*** Opening of Dataset ***
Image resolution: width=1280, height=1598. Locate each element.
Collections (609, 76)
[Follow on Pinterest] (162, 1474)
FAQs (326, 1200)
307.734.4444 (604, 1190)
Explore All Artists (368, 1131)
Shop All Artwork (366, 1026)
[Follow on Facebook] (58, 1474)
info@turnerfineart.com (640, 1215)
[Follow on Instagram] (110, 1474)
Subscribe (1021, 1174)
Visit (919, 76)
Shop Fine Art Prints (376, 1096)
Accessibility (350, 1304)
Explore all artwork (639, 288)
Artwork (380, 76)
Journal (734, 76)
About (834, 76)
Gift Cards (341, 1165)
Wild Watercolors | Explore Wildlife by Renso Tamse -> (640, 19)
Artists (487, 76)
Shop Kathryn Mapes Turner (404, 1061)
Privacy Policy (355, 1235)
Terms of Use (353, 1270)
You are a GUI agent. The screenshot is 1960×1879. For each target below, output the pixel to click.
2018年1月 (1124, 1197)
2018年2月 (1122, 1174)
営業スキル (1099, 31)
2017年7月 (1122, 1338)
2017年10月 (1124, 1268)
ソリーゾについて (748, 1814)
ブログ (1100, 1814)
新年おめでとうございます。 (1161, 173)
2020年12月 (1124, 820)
*** Close of Dataset ***
# What to do
The records above should be restated exactly, line for line.

# Answer section
Image resolution: width=1280, height=1598. Locate each element.
Collections (609, 76)
[Follow on Pinterest] (162, 1474)
FAQs (326, 1200)
307.734.4444 (604, 1190)
Explore All Artists (368, 1131)
Shop All Artwork (366, 1026)
[Follow on Facebook] (58, 1474)
info@turnerfineart.com (640, 1215)
[Follow on Instagram] (110, 1474)
Subscribe (1021, 1174)
Visit (919, 76)
Shop Fine Art Prints (376, 1096)
Accessibility (350, 1304)
Explore all artwork (639, 288)
Artwork (380, 76)
Journal (734, 76)
About (834, 76)
Gift Cards (341, 1165)
Wild Watercolors | Explore Wildlife by Renso Tamse -> (640, 19)
Artists (487, 76)
Shop Kathryn Mapes Turner (404, 1061)
Privacy Policy (355, 1235)
Terms of Use (353, 1270)
You are a GUI agent. The screenshot is 1960×1879. For each target below, output the pixel to click.
2018年1月 (1124, 1197)
2018年2月 (1122, 1174)
営業スキル (1099, 31)
2017年7月 (1122, 1338)
2017年10月 (1124, 1268)
ソリーゾについて (748, 1814)
ブログ (1100, 1814)
新年おめでとうございます。 (1161, 173)
2020年12月 (1124, 820)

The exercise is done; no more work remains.